Investigating Morgellons Syndrome
More Fibre Tests
Wymore was not the only professional scientist who was unable to offer an informed opinion as to what the fibres actually were.
Ahmed Kilani, an infectious disease microbiologist with Clongen Laboratories, tested some fibres for leishmaniasis, or "Baghdad boil," a horrifying skin disease, caused by sandflies, that has recently been reported as being on the increase in Iraq as the health care system and hygiene conditions deteriorate under the U.S. occupation . He also carried out tests for protozoal infections and fungal diseases but was unable to find any match. Kilani, who has subsequently joined the MRF medical board, noted of the testing;
Unfortunately, this turned out to be more difficult than I thought. I still do not have an answer.
Vitaly Citovsky, a plant biologist at the State University of New York at Stony Brook was contacted by the MRF and agreed to carry out some skin tests on Morgellons patients.

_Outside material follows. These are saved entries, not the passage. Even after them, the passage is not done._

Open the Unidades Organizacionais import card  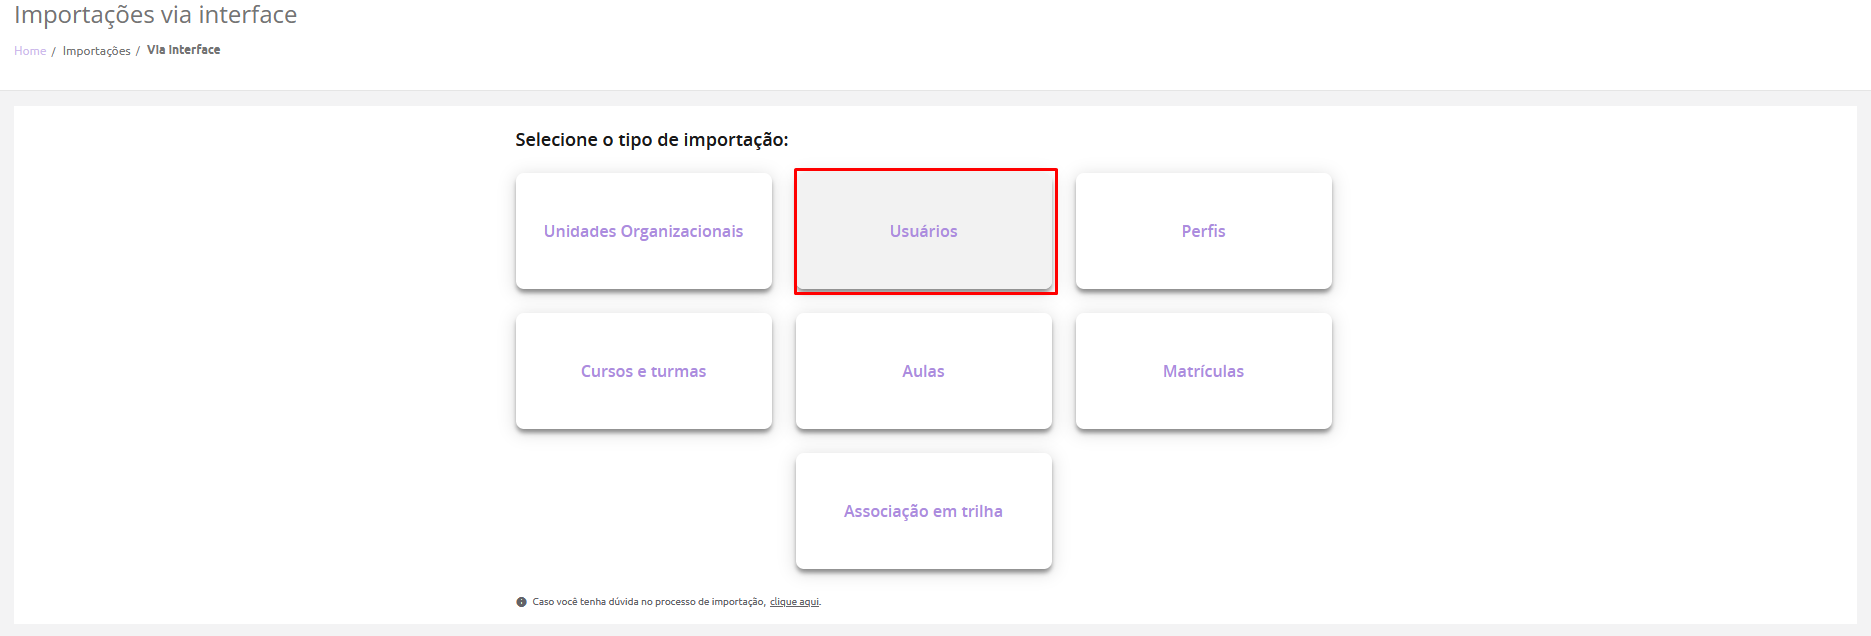(643, 231)
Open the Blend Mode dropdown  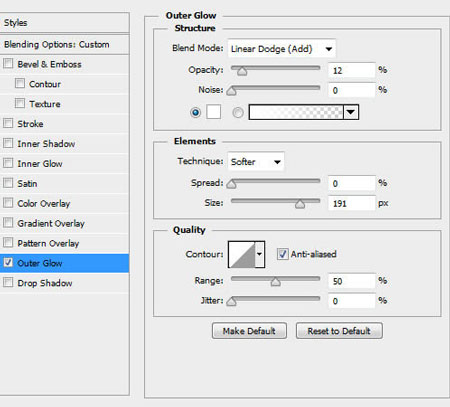click(282, 49)

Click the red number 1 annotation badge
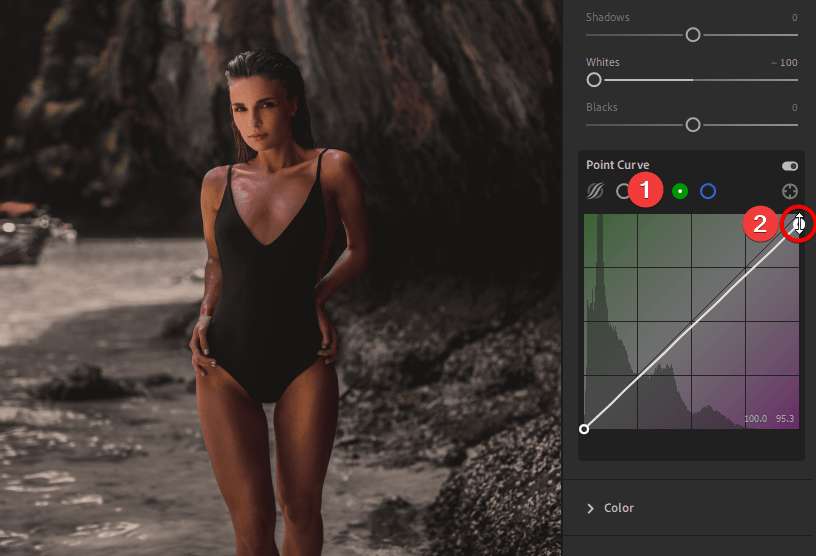647,190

He has been quoted as saying;
At the time I became involved, I knew nothing of the controversy that surrounds this thing. I didn't know that half the people were crazy. Ninety percent of the stuff on the Internet is absolute lunacy. Government conspiracies, nanotechnology.
Despite his misgivings he completed his test on the skin of five Morgellons patients and five control patients and found traces of agrobacteria only in the Morgellons patients.
Agrobacteria is a common bacterium which is used in genetic modification of plants; apparently it has one unique property: it is described as the only material that has been shown to be capable of genetically transforming any organism, including human cells, by transferring DNA into it.
Following tests on fibres Citovsky claims to have identified them as polysaccharides (sugar molecules), not lint or dirt as skeptics claim. However he balances this by pointing out that neither are they worms or any other type of living organism, he says;
They're made up of polysaccharides, sugars, long chains of sugar molecules. The problem is the people who deny the existence of the disease. They say this is lint or dirt that people find on their skin. But it's not dirt, it's not lint, it's not twigs. But on the other hand, it is not a living creature, because some people say they're worms.
There is an unadressed contradiction in the test results; according to Randy Wymore and the Tulsa P.D. forensics lab the fibres could not be burnt, even at 1400 degrees! Whilst for Citovsky and SUNY they are merely "a long chain of sugar molecules", but surely sugar cannot withstand such high temperatures?
So, however interesting some the findings may sound it must be remembered that, as of now, these details have only been reported in the popular press and not in peer-reviewed scientific journals and hence lack scientific legitimacy.